Generate Biomedicines, 26 Landsdowne Street, Cambridge, MA, 02139, USA.
MIT Departments of Biology and Biological Engineering, 77 Massachusetts Ave., Cambridge, MA, 02139, USA.
Curr Opin Struct Biol. 2021 Aug;69:63-69. doi: 10.1016/j.sbi.2021.03.009. Epub 2021 Apr 25.
Computational protein design can generate proteins not found in nature that adopt desired structures and perform novel functions. Although proteins could, in theory, be designed with ab initio methods, practical success has come from using large amounts of data that describe the sequences, structures, and functions of existing proteins and their variants. We present recent creative uses of multiple-sequence alignments, protein structures, and high-throughput functional assays in computational protein design.

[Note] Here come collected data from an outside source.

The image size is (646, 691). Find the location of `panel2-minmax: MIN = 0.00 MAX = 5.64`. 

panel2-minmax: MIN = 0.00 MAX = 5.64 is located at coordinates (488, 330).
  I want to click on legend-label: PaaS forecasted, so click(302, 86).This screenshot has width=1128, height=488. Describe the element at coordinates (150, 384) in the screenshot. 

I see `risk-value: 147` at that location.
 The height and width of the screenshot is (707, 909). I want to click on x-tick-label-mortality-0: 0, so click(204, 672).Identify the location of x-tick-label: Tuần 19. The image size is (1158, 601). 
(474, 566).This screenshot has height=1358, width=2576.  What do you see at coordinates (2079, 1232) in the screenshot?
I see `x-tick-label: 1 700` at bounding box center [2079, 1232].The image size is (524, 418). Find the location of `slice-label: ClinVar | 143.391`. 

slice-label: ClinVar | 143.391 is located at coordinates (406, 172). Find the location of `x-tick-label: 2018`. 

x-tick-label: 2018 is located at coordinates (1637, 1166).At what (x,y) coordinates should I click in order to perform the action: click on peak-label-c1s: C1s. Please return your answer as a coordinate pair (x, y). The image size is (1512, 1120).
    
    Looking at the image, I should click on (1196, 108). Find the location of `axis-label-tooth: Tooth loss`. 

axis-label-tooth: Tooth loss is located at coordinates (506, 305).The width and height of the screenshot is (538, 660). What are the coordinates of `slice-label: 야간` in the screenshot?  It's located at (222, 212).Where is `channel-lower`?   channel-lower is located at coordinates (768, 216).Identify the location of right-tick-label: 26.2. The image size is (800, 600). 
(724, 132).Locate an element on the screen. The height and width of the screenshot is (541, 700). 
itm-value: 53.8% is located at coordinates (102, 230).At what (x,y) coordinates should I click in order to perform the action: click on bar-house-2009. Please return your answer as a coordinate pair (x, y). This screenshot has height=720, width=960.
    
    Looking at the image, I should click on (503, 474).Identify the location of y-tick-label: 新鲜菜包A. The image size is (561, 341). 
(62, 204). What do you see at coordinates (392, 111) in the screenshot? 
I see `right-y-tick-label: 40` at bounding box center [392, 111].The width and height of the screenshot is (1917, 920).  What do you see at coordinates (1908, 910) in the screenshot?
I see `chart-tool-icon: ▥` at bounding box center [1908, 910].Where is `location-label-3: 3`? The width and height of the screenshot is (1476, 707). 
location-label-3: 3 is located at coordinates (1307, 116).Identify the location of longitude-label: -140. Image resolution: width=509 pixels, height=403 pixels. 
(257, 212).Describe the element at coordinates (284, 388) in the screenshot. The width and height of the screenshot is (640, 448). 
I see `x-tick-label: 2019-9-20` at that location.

Approaches range from enhancing structure-based design with experimental data to building regression models to training deep neural nets that generate novel sequences. Looking ahead, deep learning will be increasingly important for maximizing the value of data for protein design.
计算蛋白质设计可以生成自然界中不存在的蛋白质,使其采用所需的结构并发挥新的功能。虽然理论上可以使用从头计算方法设计蛋白质,但实际成功来自于使用大量描述现有蛋白质及其变体的序列、结构和功能的数据。我们介绍了最近在计算蛋白质设计中使用多序列比对、蛋白质结构和高通量功能测定的创造性方法。这些方法的范围从使用实验数据增强基于结构的设计,到构建回归模型,再到训练生成新序列的深度神经网络。展望未来,深度学习对于最大限度地提高蛋白质设计中数据的价值将变得越来越重要。